Saved entries
====
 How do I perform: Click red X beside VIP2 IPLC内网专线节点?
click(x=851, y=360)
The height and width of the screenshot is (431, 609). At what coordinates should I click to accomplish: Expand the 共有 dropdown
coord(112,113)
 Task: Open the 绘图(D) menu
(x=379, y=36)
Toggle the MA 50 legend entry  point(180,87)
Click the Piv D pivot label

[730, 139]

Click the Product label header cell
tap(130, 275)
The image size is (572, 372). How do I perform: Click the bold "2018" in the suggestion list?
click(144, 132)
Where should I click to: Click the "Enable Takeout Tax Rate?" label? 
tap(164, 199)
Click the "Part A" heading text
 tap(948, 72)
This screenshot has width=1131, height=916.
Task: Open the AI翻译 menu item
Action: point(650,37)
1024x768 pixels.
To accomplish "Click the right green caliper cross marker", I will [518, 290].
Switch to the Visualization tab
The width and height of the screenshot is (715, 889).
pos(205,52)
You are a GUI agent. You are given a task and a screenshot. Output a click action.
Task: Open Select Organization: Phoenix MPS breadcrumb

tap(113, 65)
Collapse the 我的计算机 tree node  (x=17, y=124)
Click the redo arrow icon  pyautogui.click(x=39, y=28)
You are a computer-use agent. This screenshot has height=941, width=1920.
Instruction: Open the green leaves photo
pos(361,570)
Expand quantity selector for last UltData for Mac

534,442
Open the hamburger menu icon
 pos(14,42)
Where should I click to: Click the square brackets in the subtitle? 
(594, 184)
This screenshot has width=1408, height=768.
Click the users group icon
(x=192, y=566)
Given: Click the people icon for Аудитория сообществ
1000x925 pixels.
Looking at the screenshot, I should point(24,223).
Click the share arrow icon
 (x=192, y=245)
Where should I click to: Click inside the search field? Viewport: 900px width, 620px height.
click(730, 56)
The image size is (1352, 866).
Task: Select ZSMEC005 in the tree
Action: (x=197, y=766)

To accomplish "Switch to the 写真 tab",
====
**Work to be completed**
For the string "agent", search the preceding data and copy every line that includes it.

**Answer box**
You are a GUI agent. You are given a task and a screenshot. Output a click action.
You are a computer-use agent. This screenshot has height=941, width=1920.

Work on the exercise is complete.